Bannon Nicholas M, Chistiakova Marina, Volgushev Maxim
Department of Psychological Sciences, University of Connecticut, Storrs, CT, United States.
Front Cell Neurosci. 2020 Sep 4;14:204. doi: 10.3389/fncel.2020.00204. eCollection 2020.
Inhibitory neurons play a fundamental role in the normal operation of neuronal networks. Diverse types of inhibitory neurons serve vital functions in cortical networks, such as balancing excitation and taming excessive activity, organizing neuronal activity in spatial and temporal patterns, and shaping response selectivity. Serving these, and a multitude of other functions effectively requires fine-tuning of inhibition, mediated by synaptic plasticity. Plasticity of inhibitory systems can be mediated by changes at inhibitory synapses and/or by changes at excitatory synapses at inhibitory neurons. In this review, we consider that latter locus: plasticity at excitatory synapses to inhibitory neurons. Despite the fact that plasticity of excitatory synaptic transmission to interneurons has been studied in much less detail than in pyramids and other excitatory cells, an abundance of forms and mechanisms of plasticity have been observed in interneurons. Specific requirements and rules for induction, while exhibiting a broad diversity, could correlate with distinct sources of excitatory inputs and distinct types of inhibitory neurons. One common requirement for the induction of plasticity is the rise of intracellular calcium, which could be mediated by a variety of ligand-gated, voltage-dependent, and intrinsic mechanisms. The majority of the investigated forms of plasticity can be classified as Hebbian-type associative plasticity. Hebbian-type learning rules mediate adaptive changes of synaptic transmission. However, these rules also introduce intrinsic positive feedback on synaptic weight changes, making plastic synapses and learning networks prone to runaway dynamics. Because real inhibitory neurons do not express runaway dynamics, additional plasticity mechanisms that counteract imbalances introduced by Hebbian-type rules must exist. We argue that weight-dependent heterosynaptic plasticity has a number of characteristics that make it an ideal candidate mechanism to achieve homeostatic regulation of synaptic weight changes at excitatory synapses to inhibitory neurons.

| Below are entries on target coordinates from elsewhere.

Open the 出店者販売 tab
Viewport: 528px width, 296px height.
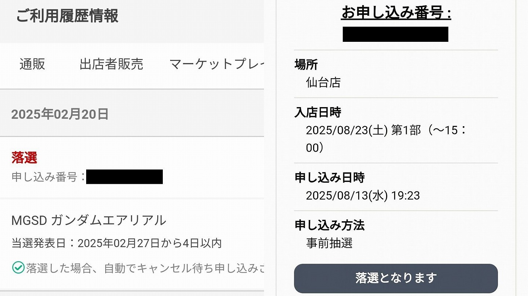[x=111, y=64]
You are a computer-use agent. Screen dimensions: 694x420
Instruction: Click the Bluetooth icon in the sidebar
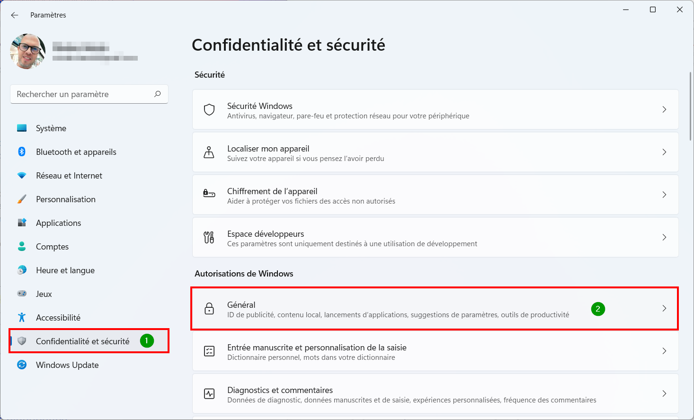pyautogui.click(x=22, y=152)
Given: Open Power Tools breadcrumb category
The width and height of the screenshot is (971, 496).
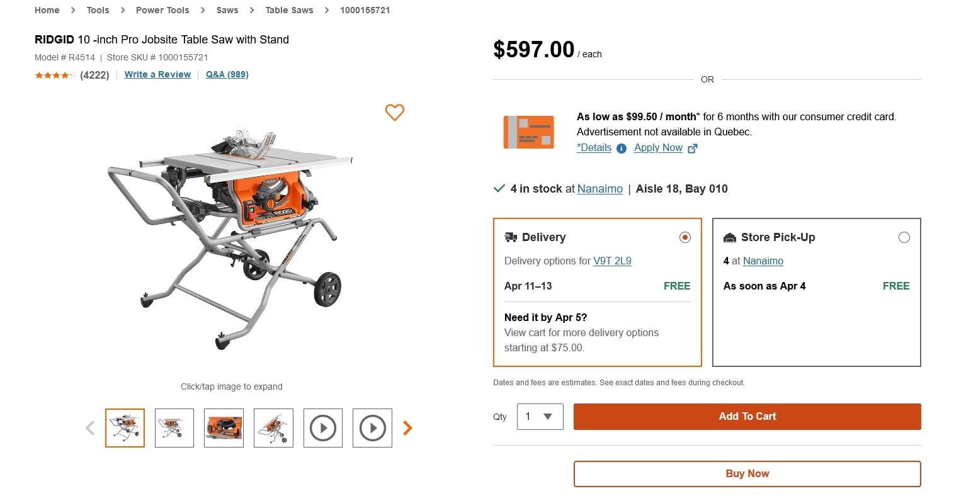Looking at the screenshot, I should 162,10.
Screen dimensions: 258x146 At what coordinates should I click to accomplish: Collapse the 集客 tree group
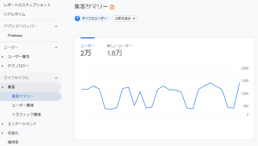point(3,87)
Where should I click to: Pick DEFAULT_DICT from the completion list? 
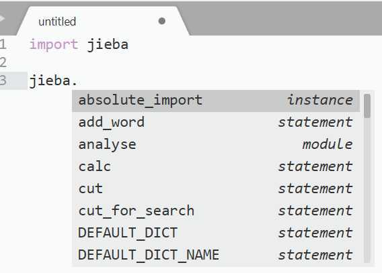pyautogui.click(x=216, y=233)

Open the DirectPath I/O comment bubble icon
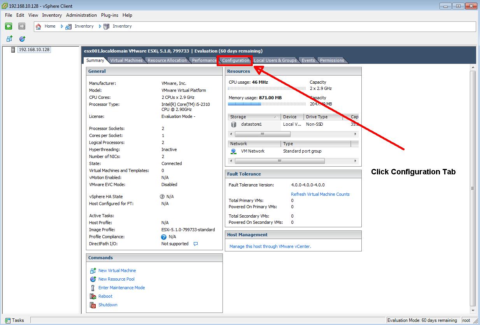pos(195,244)
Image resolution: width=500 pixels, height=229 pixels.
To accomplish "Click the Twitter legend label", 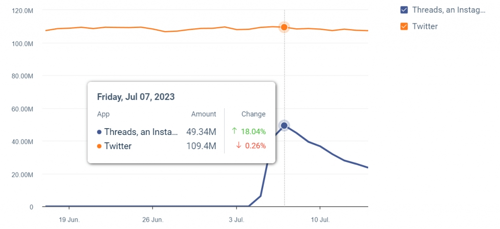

抑制性神经元在神经网络的正常运作中发挥着基础性作用。多种类型的抑制性神经元在皮质网络中发挥着至关重要的功能,比如平衡兴奋和抑制过度活动、以空间和时间模式组织神经元活动以及塑造反应选择性。要有效地发挥这些以及众多其他功能,需要通过突触可塑性对抑制进行精细调节。抑制系统的可塑性可由抑制性突触的变化和/或抑制性神经元上兴奋性突触的变化介导。在本综述中,我们关注后一个位点:抑制性神经元兴奋性突触的可塑性。尽管与锥体神经元和其他兴奋性细胞相比,对中间神经元兴奋性突触传递可塑性的研究要少得多,但在中间神经元中已观察到丰富多样的可塑性形式和机制。可塑性诱导的特定要求和规则虽然具有广泛的多样性,但可能与兴奋性输入的不同来源以及不同类型的抑制性神经元相关。可塑性诱导的一个共同要求是细胞内钙的升高,这可由多种配体门控、电压依赖性和内在机制介导。大多数已研究的可塑性形式可归类为赫布型联合可塑性。赫布型学习规则介导突触传递的适应性变化。然而,这些规则也会在突触权重变化上引入内在的正反馈,使可塑性突触和学习网络易于出现失控动力学。由于实际的抑制性神经元不会表现出失控动力学,因此必然存在抵消赫布型规则引入的失衡的额外可塑性机制。我们认为,权重依赖性异突触可塑性具有许多特性,使其成为实现对抑制性神经元兴奋性突触突触权重变化进行稳态调节的理想候选机制。